[Source records]:
## BEGIN

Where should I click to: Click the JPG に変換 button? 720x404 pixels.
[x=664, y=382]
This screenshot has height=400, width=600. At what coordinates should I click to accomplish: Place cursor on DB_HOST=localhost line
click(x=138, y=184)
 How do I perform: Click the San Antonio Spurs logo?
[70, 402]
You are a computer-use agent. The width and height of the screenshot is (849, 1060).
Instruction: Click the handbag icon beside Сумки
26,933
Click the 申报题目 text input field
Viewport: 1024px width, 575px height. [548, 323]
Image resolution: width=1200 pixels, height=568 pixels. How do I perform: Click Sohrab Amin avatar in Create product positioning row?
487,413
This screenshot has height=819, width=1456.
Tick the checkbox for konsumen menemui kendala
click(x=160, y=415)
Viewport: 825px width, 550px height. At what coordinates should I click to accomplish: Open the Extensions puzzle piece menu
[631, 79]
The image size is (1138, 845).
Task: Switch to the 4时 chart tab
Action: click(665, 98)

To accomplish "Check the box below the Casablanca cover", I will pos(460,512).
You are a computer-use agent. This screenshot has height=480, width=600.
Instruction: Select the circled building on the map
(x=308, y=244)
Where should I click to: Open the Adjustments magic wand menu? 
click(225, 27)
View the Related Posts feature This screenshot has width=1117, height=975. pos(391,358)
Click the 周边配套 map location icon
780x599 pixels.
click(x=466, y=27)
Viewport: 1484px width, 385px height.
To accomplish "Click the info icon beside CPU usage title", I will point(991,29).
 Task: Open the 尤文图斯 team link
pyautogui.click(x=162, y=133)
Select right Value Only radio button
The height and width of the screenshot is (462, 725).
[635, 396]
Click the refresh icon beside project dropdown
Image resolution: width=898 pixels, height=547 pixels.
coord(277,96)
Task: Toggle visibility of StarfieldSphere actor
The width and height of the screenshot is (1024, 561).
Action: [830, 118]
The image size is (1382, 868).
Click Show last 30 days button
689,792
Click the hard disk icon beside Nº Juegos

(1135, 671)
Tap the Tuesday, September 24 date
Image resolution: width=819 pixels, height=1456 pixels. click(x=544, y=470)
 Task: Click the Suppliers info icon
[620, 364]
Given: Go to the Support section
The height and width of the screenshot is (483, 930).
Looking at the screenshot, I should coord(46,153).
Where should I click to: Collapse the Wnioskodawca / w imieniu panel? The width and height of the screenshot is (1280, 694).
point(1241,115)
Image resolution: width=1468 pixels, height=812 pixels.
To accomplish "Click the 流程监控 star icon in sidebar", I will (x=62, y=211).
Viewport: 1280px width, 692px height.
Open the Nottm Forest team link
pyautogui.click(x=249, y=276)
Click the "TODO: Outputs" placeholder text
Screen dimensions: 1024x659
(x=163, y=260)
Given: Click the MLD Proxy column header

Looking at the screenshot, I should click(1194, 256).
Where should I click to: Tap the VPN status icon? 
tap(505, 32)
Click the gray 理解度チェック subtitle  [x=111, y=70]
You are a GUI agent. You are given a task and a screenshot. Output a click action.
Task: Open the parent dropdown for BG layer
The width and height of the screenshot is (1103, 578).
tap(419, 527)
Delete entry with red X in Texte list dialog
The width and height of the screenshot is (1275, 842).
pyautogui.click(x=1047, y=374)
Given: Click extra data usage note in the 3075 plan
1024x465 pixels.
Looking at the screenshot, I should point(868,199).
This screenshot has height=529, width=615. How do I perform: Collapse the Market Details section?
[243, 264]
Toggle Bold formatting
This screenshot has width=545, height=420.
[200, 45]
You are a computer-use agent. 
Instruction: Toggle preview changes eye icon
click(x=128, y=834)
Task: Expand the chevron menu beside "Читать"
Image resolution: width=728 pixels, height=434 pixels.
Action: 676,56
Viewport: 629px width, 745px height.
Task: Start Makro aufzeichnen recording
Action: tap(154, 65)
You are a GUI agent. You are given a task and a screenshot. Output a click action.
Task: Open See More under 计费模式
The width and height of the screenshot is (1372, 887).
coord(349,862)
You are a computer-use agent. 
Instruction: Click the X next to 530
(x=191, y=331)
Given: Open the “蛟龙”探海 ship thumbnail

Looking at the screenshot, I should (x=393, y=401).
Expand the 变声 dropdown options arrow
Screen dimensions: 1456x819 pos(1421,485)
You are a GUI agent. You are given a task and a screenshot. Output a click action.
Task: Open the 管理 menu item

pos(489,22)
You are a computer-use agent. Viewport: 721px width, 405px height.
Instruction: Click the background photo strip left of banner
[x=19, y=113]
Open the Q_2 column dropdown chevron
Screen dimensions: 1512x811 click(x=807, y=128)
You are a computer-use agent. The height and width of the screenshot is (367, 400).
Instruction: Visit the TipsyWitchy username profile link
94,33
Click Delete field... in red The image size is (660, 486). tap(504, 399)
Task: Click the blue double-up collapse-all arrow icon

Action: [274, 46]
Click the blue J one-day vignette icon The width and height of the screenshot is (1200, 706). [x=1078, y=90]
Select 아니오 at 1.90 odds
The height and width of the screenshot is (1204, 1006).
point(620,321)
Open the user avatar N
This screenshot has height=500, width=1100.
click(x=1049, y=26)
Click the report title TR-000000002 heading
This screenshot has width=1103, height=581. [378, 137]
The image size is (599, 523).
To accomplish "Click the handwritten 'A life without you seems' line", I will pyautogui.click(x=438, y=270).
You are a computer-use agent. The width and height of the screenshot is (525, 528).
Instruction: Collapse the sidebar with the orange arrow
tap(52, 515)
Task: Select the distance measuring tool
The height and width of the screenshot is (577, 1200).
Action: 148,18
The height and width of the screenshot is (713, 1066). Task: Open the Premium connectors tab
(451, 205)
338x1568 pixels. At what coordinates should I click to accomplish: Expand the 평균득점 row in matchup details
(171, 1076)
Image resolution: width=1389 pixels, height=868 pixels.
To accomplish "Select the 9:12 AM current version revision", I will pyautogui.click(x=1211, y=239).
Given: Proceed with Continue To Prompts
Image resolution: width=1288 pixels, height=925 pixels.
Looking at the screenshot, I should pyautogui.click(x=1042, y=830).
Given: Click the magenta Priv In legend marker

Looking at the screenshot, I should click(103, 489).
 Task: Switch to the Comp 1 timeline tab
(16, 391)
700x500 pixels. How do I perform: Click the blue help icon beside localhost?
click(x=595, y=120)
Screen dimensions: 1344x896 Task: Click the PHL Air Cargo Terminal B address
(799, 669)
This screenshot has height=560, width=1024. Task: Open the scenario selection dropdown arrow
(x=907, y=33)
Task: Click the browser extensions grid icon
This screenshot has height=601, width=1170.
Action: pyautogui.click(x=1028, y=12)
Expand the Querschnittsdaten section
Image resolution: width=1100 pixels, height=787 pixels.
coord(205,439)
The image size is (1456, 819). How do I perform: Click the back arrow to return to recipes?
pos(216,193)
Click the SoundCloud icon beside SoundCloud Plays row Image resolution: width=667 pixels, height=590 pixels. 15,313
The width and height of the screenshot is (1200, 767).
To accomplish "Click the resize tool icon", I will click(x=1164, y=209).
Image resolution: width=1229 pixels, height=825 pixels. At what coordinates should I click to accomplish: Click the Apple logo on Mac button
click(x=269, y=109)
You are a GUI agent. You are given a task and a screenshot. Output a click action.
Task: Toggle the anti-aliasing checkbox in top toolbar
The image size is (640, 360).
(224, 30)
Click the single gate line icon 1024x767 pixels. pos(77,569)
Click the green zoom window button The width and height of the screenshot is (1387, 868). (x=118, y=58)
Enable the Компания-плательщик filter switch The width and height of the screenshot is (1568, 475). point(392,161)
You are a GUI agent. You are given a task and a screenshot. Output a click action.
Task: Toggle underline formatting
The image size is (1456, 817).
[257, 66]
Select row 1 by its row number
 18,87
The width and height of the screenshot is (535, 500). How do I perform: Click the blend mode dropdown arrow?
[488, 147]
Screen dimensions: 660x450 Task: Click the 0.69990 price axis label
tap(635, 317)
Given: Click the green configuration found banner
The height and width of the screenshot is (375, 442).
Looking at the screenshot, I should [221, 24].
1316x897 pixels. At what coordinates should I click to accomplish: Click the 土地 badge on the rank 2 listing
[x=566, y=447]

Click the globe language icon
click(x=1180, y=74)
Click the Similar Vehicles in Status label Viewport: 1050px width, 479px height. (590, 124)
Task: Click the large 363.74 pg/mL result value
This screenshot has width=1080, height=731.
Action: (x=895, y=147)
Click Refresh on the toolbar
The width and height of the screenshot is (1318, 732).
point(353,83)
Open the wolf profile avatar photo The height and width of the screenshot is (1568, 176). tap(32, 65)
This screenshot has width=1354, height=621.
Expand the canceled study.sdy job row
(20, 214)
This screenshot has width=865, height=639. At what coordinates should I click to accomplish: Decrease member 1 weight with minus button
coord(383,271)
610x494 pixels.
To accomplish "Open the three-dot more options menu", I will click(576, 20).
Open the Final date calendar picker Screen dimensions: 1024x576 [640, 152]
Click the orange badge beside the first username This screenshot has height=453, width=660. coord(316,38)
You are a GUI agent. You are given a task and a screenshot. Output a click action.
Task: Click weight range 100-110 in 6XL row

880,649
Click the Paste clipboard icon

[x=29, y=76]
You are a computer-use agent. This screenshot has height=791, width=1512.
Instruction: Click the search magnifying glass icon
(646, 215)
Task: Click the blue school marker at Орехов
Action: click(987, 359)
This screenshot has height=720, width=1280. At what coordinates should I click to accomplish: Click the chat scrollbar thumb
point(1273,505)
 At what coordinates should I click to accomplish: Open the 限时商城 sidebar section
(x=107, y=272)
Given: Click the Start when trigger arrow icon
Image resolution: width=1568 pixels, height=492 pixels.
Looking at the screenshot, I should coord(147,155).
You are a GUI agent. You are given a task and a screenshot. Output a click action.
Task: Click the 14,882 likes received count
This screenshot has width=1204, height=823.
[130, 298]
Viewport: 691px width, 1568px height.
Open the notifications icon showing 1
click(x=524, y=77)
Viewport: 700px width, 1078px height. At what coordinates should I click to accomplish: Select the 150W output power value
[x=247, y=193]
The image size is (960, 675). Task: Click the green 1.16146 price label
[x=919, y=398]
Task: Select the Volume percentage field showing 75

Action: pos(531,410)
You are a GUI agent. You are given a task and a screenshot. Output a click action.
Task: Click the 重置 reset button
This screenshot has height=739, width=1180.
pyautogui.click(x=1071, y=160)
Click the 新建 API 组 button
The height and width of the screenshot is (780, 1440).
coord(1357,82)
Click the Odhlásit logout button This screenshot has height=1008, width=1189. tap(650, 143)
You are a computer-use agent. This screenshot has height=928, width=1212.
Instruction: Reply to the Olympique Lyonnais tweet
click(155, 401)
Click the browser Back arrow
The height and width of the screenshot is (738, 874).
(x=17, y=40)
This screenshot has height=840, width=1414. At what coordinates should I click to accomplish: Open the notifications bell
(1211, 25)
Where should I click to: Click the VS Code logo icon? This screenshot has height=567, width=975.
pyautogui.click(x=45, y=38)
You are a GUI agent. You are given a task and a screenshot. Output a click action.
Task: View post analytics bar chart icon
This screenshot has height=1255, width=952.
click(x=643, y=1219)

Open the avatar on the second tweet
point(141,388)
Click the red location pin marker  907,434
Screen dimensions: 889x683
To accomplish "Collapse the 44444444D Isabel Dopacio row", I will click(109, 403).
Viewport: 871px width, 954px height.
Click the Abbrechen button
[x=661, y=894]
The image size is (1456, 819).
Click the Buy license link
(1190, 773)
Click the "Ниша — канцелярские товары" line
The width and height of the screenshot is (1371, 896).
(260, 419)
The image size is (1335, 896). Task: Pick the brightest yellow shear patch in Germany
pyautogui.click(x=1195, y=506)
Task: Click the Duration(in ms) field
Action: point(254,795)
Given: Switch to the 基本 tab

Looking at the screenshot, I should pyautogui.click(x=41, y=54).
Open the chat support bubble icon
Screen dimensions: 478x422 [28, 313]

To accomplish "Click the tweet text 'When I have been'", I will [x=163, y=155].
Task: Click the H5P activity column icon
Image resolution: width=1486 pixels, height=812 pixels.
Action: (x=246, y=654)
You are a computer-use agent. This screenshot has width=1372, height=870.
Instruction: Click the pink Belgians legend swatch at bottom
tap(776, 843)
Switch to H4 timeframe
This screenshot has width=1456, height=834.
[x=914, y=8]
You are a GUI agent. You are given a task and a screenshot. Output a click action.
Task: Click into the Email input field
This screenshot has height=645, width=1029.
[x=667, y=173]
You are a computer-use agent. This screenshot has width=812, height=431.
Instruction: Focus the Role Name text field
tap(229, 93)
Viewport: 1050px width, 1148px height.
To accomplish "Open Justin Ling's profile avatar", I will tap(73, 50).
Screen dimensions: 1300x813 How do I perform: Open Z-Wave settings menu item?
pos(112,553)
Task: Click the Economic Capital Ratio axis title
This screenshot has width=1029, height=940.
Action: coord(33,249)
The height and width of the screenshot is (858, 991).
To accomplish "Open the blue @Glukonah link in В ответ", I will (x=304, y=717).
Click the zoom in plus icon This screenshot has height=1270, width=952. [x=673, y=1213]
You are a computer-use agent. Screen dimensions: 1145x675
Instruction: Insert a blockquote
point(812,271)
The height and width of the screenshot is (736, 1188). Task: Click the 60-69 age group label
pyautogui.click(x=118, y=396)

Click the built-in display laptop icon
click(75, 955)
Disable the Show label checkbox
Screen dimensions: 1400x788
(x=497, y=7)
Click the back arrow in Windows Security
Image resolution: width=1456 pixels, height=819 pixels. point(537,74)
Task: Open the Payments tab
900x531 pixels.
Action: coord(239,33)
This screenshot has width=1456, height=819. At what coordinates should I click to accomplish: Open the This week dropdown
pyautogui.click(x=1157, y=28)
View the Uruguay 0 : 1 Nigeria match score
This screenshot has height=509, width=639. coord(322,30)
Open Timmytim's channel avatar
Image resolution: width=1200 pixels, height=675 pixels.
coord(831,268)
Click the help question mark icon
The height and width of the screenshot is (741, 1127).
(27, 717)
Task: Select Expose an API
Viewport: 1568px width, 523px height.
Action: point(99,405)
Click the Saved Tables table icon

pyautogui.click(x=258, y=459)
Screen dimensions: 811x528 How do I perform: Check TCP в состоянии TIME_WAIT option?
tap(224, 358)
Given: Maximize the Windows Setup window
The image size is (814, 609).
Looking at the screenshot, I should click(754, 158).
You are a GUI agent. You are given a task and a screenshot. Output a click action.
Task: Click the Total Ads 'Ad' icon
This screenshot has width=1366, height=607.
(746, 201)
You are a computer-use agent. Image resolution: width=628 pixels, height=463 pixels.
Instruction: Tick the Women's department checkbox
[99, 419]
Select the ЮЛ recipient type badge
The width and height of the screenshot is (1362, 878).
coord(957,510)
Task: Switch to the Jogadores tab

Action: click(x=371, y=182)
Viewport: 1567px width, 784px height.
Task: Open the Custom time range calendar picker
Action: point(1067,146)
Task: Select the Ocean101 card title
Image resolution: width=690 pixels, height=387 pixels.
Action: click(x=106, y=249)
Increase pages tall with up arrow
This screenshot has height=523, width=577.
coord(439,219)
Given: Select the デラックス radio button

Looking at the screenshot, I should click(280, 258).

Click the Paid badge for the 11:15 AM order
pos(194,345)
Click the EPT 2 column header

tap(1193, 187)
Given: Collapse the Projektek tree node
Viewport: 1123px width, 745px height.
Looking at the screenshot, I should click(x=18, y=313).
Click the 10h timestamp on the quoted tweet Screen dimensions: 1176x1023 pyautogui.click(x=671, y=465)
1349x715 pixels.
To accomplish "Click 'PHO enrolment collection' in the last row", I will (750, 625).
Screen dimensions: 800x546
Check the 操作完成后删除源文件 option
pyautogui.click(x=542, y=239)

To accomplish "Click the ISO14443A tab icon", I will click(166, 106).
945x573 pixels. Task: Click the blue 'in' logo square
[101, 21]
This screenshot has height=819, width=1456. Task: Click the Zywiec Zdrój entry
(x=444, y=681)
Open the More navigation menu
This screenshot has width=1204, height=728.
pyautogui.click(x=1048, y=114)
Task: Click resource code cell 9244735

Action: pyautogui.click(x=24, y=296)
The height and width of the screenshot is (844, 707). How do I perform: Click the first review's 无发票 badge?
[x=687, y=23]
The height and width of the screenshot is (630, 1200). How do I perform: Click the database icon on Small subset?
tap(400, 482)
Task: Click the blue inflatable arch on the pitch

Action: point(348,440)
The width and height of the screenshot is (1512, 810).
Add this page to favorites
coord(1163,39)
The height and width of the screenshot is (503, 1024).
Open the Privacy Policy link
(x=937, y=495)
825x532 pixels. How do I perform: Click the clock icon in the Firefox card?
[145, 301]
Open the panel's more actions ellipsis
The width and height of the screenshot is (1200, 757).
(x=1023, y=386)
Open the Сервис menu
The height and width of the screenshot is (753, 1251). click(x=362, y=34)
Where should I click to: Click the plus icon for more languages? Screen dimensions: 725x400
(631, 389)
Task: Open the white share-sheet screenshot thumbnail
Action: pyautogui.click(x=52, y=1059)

## END

[What to do]: Rewrite the lines from the one with "Click the 申报题目 text input field" up to and including the one with "I will point(991,29).", swapping "checkbox" for "check box" and leaving everything else unchanged. Give only those lines.

[Exercise output]:
Click the 申报题目 text input field
Viewport: 1024px width, 575px height. [548, 323]
Image resolution: width=1200 pixels, height=568 pixels. How do I perform: Click Sohrab Amin avatar in Create product positioning row?
487,413
This screenshot has height=819, width=1456.
Tick the check box for konsumen menemui kendala
click(x=160, y=415)
Viewport: 825px width, 550px height. At what coordinates should I click to accomplish: Open the Extensions puzzle piece menu
[631, 79]
The image size is (1138, 845).
Task: Switch to the 4时 chart tab
Action: click(665, 98)

To accomplish "Check the box below the Casablanca cover", I will pos(460,512).
You are a computer-use agent. This screenshot has height=480, width=600.
Instruction: Select the circled building on the map
(x=308, y=244)
Where should I click to: Open the Adjustments magic wand menu? 
click(225, 27)
View the Related Posts feature This screenshot has width=1117, height=975. pos(391,358)
Click the 周边配套 map location icon
780x599 pixels.
click(x=466, y=27)
Viewport: 1484px width, 385px height.
To accomplish "Click the info icon beside CPU usage title", I will point(991,29).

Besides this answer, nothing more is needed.